Having published books of both fiction and poetry, Victoria Redel (above) and I are often asked how we differentiate between genres at the creative stage.
Terese Svoboda:
The beast presents itself, an image or a pre-occupation. Wrestling it into reasonableness sometimes results in abortions, monsters, and ephemera. Once I dreamt about a wild child hiding in amongst a herd of cattle. The dream kept returning. Not only the visual image, or in her case, the lack of one, drew me back, but the situation: how could she remain invisible? Did she exist or was she just some suppressed emotion? In contradiction to the injunction to write what you know, the most compelling subjects are more likely what you don't know, or what you know too little about. I wrote a poem about the dream which turned into a short story which slowly freed itself into a novella and ended, transformed, as a night of dance. Only the novella was published. Sometimes I'm a better craftsperson in one genre than another, or the subject is. Always I learn something about what I'm writing about when it's recast.
Victoria Redel:
Aside from being long or short, I can't always tell what I'm making. If the subject keeps drawing me back, it gets longer, either stanza-wise or across the page. If the lines offer a rhythm or a rhyme that I could revise around, that may be the start of a formal schema. If someone starts talking in what I'm writing, I wonder if it's a monologue and try interrogating to see if it's a dialogue. If it's a dialogue, then there's conflict and setting. Only poets get away with free-floating language.

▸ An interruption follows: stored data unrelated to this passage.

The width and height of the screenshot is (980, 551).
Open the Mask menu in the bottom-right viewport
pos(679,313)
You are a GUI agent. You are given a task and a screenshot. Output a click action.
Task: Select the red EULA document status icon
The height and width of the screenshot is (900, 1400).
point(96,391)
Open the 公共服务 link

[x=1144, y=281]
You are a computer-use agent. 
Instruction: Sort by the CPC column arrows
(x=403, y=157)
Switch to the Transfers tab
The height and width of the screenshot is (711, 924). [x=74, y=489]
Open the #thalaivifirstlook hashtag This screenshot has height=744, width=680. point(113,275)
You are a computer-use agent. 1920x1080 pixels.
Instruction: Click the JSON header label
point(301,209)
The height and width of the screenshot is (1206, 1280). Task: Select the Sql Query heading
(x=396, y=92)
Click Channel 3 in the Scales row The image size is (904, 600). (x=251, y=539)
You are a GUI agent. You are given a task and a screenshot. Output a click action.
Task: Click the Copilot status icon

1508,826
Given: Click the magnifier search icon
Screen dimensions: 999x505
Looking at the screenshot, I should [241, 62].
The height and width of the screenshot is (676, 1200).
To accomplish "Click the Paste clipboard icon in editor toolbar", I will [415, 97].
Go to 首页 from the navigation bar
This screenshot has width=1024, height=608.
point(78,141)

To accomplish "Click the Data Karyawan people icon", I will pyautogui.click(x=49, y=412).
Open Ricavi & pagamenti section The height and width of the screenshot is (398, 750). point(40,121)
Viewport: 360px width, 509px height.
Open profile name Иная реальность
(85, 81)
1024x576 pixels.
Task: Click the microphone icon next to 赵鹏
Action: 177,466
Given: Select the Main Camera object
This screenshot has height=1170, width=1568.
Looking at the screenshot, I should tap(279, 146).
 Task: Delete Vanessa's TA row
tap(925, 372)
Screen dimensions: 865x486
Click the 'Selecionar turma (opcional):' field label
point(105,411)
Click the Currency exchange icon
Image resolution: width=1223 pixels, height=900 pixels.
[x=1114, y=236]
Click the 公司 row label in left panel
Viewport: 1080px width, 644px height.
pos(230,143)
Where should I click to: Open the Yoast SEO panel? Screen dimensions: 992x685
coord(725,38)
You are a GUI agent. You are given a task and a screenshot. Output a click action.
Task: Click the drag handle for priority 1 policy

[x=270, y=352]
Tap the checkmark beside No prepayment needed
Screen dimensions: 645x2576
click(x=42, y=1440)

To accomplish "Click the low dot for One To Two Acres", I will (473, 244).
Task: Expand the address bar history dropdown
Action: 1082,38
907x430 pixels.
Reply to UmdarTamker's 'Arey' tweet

Is one genre easier? Is one preferable?
Victoria Redel:
Those are questions I’m asked all the time. I’m guessing you are too, Terese. The simple answer is no and no, but let me unpack what that means. Like you, I started as a poet and despite having now published more books of fiction (5) than poetry(3), I still primarily think of myself as a poet. Maybe what that means is that I’m always thinking about language, how each word, each sentence shapes the whole. I’m interested in the shape of a work and that it’s my material, the actual placement of words, that create the arc and the architecture. I love syntax. I love the inherent music in syntax. In a poem, I’ve always loved the drive of the long sentence, the opportunity within a sentence to create layering of idea, of imagery, of implication. Conversely the pulled back, restrained sentence has an inherent of mystery. Also I've built on the way I build the moment in the poem, to shape how I build scenes. It's probably no surprise that all three novels have a collaged, layered narrative aspect.
But wait, I’m straying from your question and the answer. Another way to answer the original question is that whatever I’m not currently writing is what seems easier and preferable. In the thick middle of a novel, I start longing for the beauty of the poem, the way a single poem can be held on a page, held in my mind, memorized. I find myself announcing to friends how much I’m longing to finish the novel and start writing poems. But then heading back into poems, I’m back to beginner mind. What’s a poem? What can I do inside a poem that could matter? What interests me? And the poem feels so rigorous.
But to throw another complication in the mix—in many ways I feel the most rigorous form I work in is the short story. And when I get a story right, there is such intense pleasure in having managed the sustained intensity and world making demanded in the short story. It has it's own mathematics. How about you?
Terese Svoboda:
No genre is easy. Poetry is impossible, but it's short and thus enticing. Who doesn't want to be a magician and pull something so alive out of a hat? If it's good it looks easy. Poetry does without the labor of characters and plot, although one could say dealing graphically with the white space is as formidable an element as either of those. Besides, there's the intoxication of words, the writer's fist love, and all their cryptic connotations, getting them lined up to evoke meaning together, or subterfuge. Although I hate to say it, my love of, and scrutiny for words puts me closest to lawyers.
I laughed, rueful, reading about your longing for poetry when you're writing prose and vice versa. The grass is always greener – for a while. Then you're out chewing on the same stuff, sure ease, profundity, brilliance just a genre away. Like maybe writing an essay? I've written biography, (particularly bad) screen plays, librettos, plays, reviews, music videos, introductions, afterwords, biography, lectures, memoir as well as novels, stories and poems. My hair is thin from all the pulling out, why, it's turned white! I've been going through my papers and it's shocking what I've resorted to, needing money or just challenge.
Perhaps the question I've posed – what genre is easier or preferable – never gets answered because as poets, we are always hoping to renew language, and genre is a construct, something every ambitious writer plans to renew, and oops! finds difficult at every turn.
All genre provide pain. But writers do have proclivities, expertise in plot or a drive to rhyme. What's easy isn't necessarily the best. I hate writing that. I've read belabored work, I've written it. But sometimes – more seldom than sometimes – it is easy. It falls onto the page, the rabbit leaps from the hat, and all you have to do is arrange it. Hopefully, you have the tools to know how. The only way to get that experience is to try writing a poem or a novel or a story or a libretto. I like having a lot of tools.
With a short story, I write myself into a corner, and that's the point. It's not like a novel that takes the reader by the hair and drags him through. A short story flirts and betrays and well, does it, and you're lying there, panting. But that's true of a poem as well. You have to write fast and rewrite slow.